(a) Permissible
activities and investments. In addition to its general banking
powers, and to the extent consistent with its charter, a foreign branch
of a member bank may engage in the following activities and make the
following investments, so far as is usual in connection with the business
of banking in the country where it transacts business.
(1) Guarantees. Guarantee debts, or otherwise agree to make payments on the occurrence
of readily ascertainable events (including, but not limited to, nonpayment
of taxes, rentals, customs duties, or costs of transport, and loss
or nonconformance of shipping documents) if the guarantee or agreement
specifies a maximum monetary liability; however, except to the extent
that the member bank is fully secured, it may not have liabilities
outstanding for any person on account of such guarantees or agreements
which, when aggregated with other unsecured obligations of the same
person, exceed the limit contained in section 5200(a)(1) of the Revised
Statutes (12 U.S.C. 84) for loans and extensions of credit;
(2) Government
obligations.

..............................

_DIRECTION 1:_
Can you print every one of the records below, line for line and unchanged?
The passage on foreign branches of member banks has nothing to do with the records.

..............................

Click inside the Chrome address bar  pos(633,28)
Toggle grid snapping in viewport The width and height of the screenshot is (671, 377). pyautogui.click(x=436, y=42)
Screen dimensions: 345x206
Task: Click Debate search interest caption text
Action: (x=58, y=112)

..............................

_DIRECTION 2:_
Can you pick up the passage on foreign branches of member banks at the point where it stops?

_TASK RESPONSE 1:_
Click inside the Chrome address bar  pos(633,28)
Toggle grid snapping in viewport The width and height of the screenshot is (671, 377). pyautogui.click(x=436, y=42)
Screen dimensions: 345x206
Task: Click Debate search interest caption text
Action: (x=58, y=112)

_TASK RESPONSE 2:_
(i) Underwrite, distribute, buy, sell, and hold obligations of—
(A) the national government
of the country where the branch is located and any political subdivision
of that country;
(B) an agency or instrumentality
of the national government of the country where the branch is located
where such obligations are supported by the taxing authority, guarantee,
or full faith and credit of that government;
(C) the national government or political subdivision
of any country, where such obligations are rated investment grade;
and
(D) an agency or instrumentality
of any national government where such obligations are rated investment
grade and are supported by the taxing authority, guarantee, or full
faith and credit of that government.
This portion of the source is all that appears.